This magazine launched in the spring of 1984, amid the reelection campaign of incumbent President Ronald Reagan and the Democratic primary to pick his challenger, Walter Mondale, who would later that year go down to a crushing 525-to-13 electoral college defeat (Mondale won only his home state of Minnesota and the District of Columbia). Among other things, that election resoundingly confirmed the nation’s rightward turn after decades of New Deal and Great Society liberalism.
How did these politics show up in our pages? Most obviously, the increasingly chilly climate for federal arts funding was a recurring subject of the magazine’s coverage, including regular columns by TCG’s deputy director, Lindy Zesch. The National Endowment for the Arts was then still giving money directly to individual artists, including playwrights and translators, but from the start TCG and AT were sounding alarms about a battle that would flame into a full-blown culture war in the ensuing decade.
Also in the year our magazine began, the HIV/AIDS epidemic was already killing thousands of people, a disproportionate number of them in the arts, in a metastasizing crisis that would both exacerbate extant homophobia and stir a generation of human rights activists to demand equality under the law. It would also show up onstage in era-defining classics like The Normal Heart and As Is (Angels in America would come roughly a decade later, though it germinated, and was set, in the Reagan ’80s).

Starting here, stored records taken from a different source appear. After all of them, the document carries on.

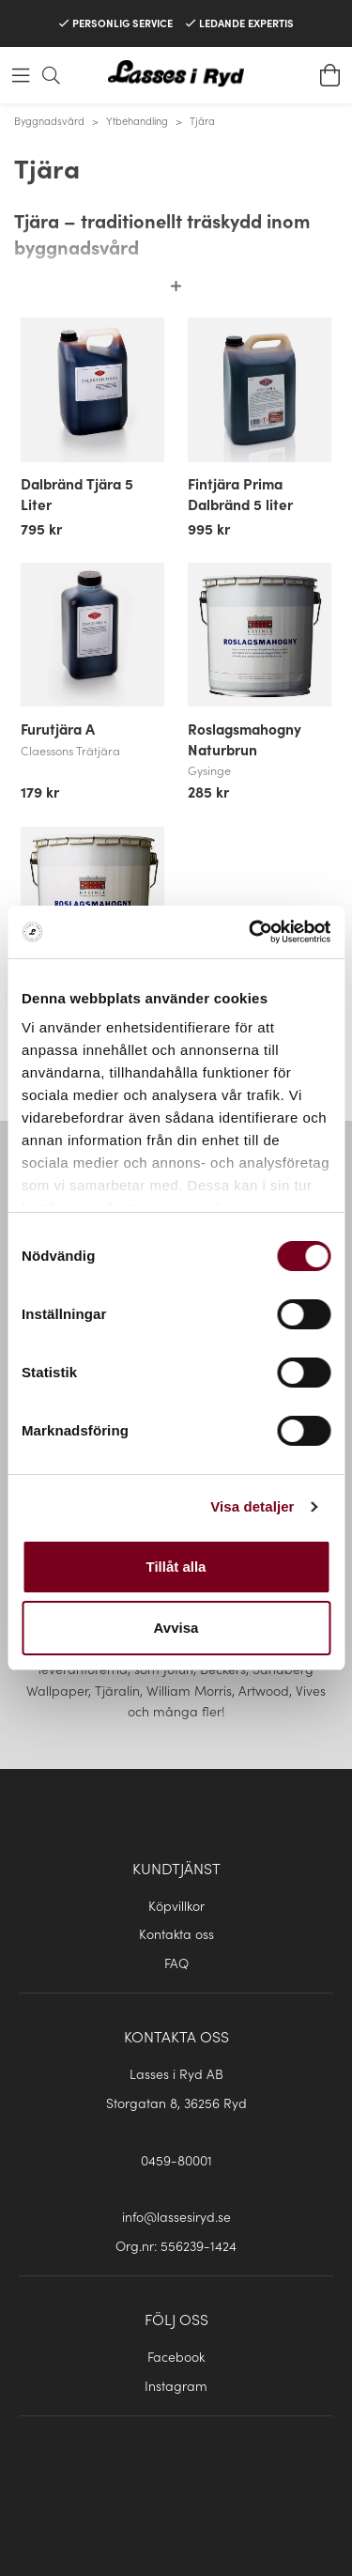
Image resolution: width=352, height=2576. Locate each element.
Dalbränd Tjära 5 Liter (77, 493)
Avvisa (176, 1628)
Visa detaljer (252, 1506)
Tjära (202, 120)
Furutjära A (58, 728)
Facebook (176, 2356)
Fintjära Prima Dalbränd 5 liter (240, 493)
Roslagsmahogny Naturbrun (244, 738)
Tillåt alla (176, 1567)
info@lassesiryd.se (176, 2216)
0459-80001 (176, 2159)
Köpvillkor (176, 1905)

One curious series of stories in our first year followed the controversy over whether Dario Fo, the Italian author of Accidental Death of an Anarchist, would be allowed to attend the play’s opening on Broadway. Initially denied entry on the basis of a McCarthy-era law barring left-wing visitors, Fo and his wife, Franca Rame, were finally granted permission to travel. A true man of the theatre, Fo made the most of the moment, thanking President Reagan for the free publicity.
I cite this history not to suggest merely that we’ve been there, done that, when it comes to the kind of reactionary politics and radical retrenchment that characterized the Reagan era, and which are already part of what we must now call, however grudgingly, the Trump era. But I find it useful in this fraught moment to recall that this magazine, no less than the artists and companies it covers, entered the drama mid-scene, and that we all have roles to play in this still-unfolding story, roles assigned by our moment more than by our own choosing. One question among the many that swirl around this moment of profound national and global indeterminacy—indeed, one of the few we can answer right now—is whether we accept the unique challenges that history has handed us or retreat from them into denial and diversion.

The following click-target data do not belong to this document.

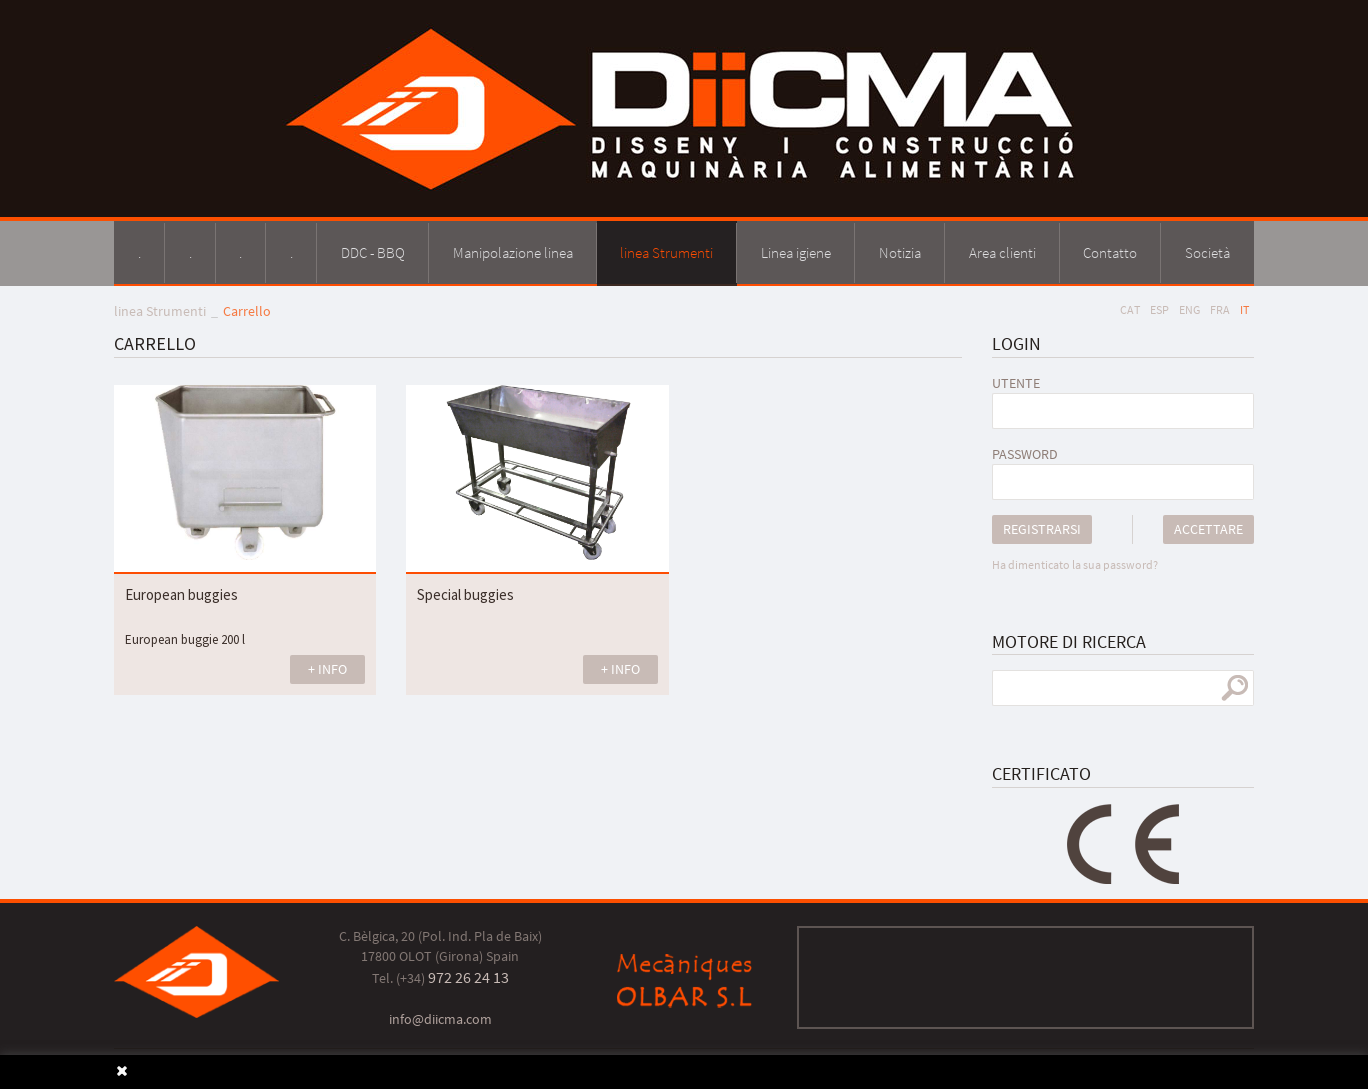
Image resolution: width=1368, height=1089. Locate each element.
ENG (1189, 309)
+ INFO (327, 669)
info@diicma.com (440, 1019)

This question is faced by the characters in We Live in Cairo, a new musical about the high hopes and dashed dreams of the Egyptian revolution of 2011, which Nikki Massoud writes about in depth in this issue. And it is greeted with varying degrees of equanimity by the parents of students at the Berkeley private school depicted in Jonathan Spector’s blistering comedy Eureka Day, printed in full in this issue (only in print). Whether weighing the merits of democracy or vaccines, these shows find new ways within old forms to reflect our fractious times and do what theatre uniquely can do, and will be called on to do with fresh urgency in the coming years: make us feel the human stakes of these conflicts in ways no newscast or op-ed can.
This issue also contains our annual spotlight on theatre training, an inherently forward-looking subject, with a particular focus on teachers and the crucial work they do to equip new generations of dreamers and makers for tomorrow’s theatre and tomorrow’s world. That there will be a tomorrow, and that we will all be part of it, is some cause for hope—though hardly for complacency. The drama has more scenes to play before the curtain. Are we ready for our cue?